◆ PROBLEM REQUIREMENTS ◆
Output only the lines from the line holding "1726x963 pixels." through the close of the records, exactly as they appear, with all pictures omitted.

◆ MATERIAL PROVIDED ◆
[Start of Attachment]

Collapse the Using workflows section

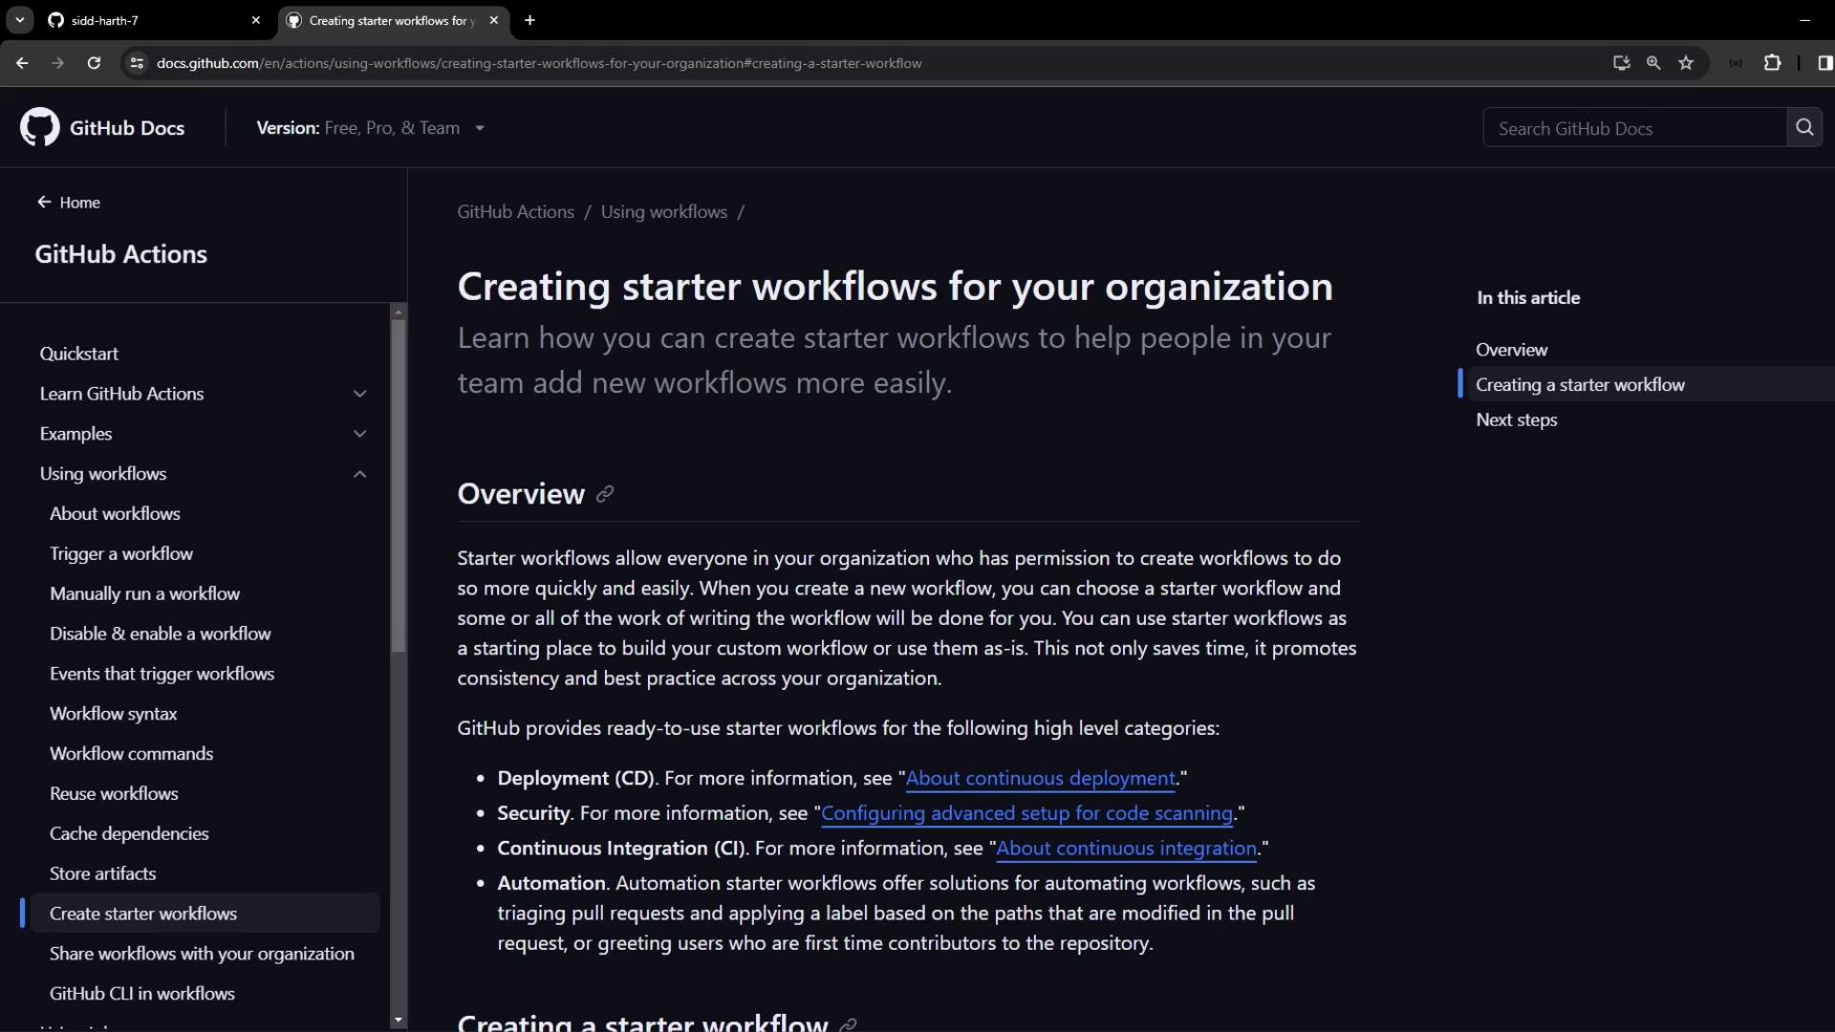[x=359, y=474]
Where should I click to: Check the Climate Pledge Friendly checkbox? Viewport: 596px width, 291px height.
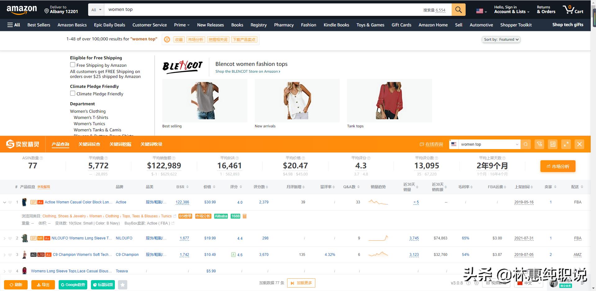coord(73,93)
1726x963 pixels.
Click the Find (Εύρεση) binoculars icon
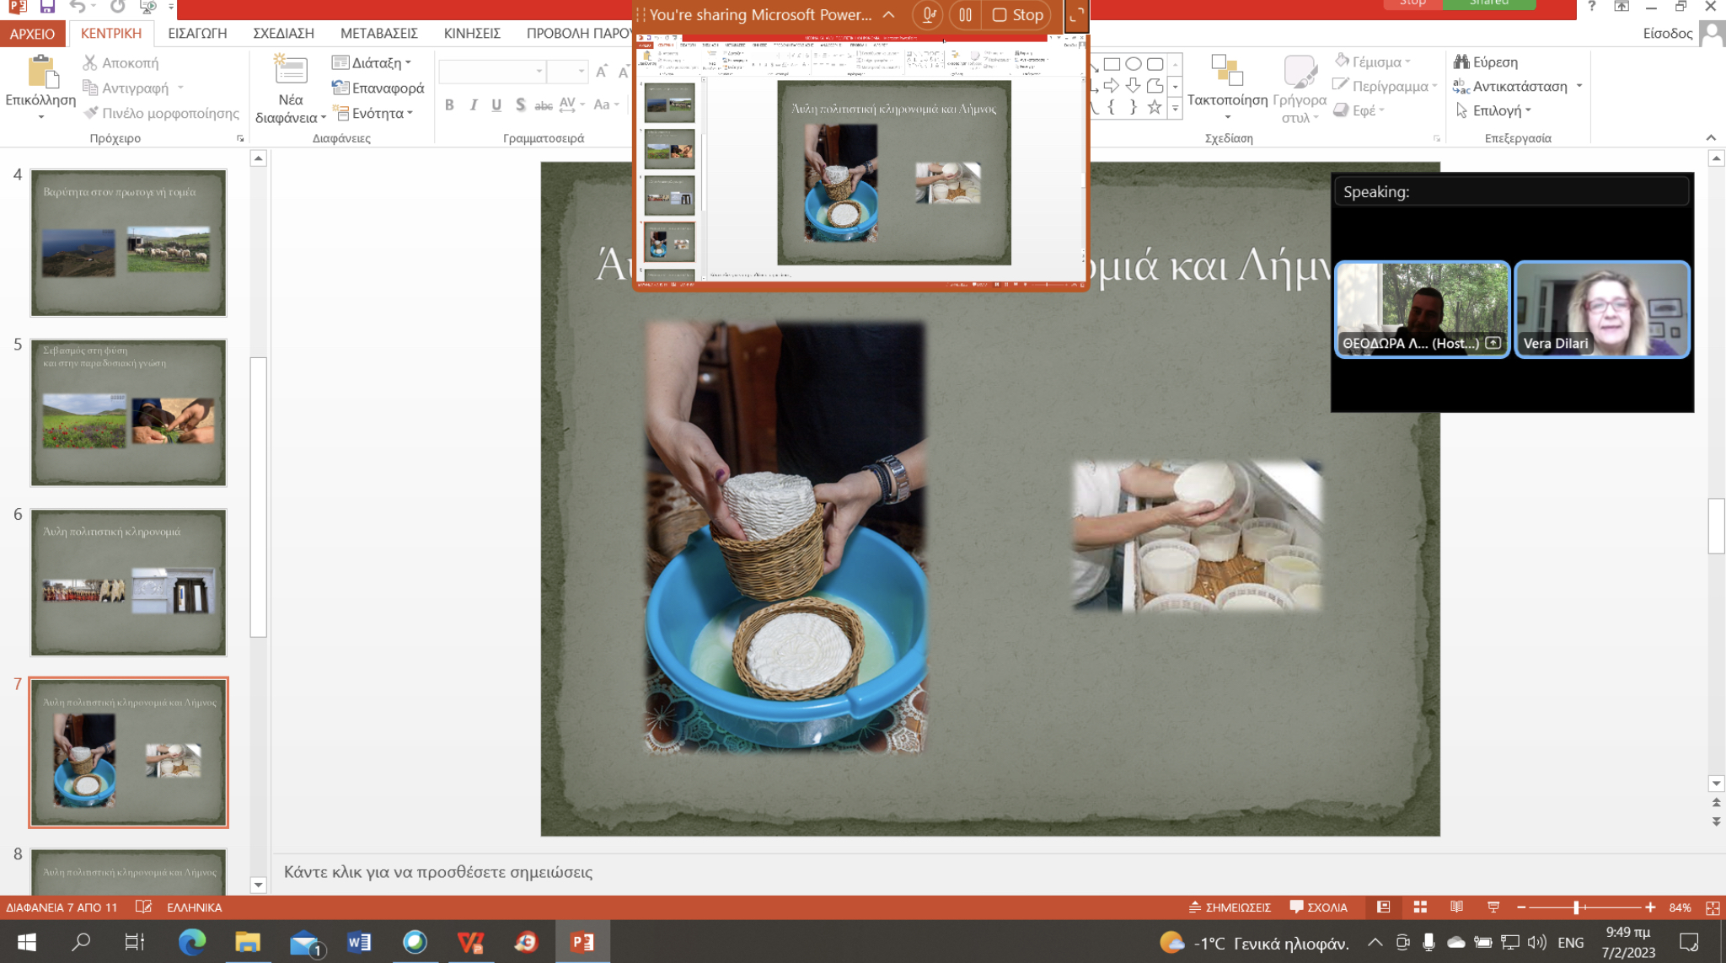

[End of Attachment]

◆ WRITTEN ANSWER ◆
1726x963 pixels.
Click the Find (Εύρεση) binoculars icon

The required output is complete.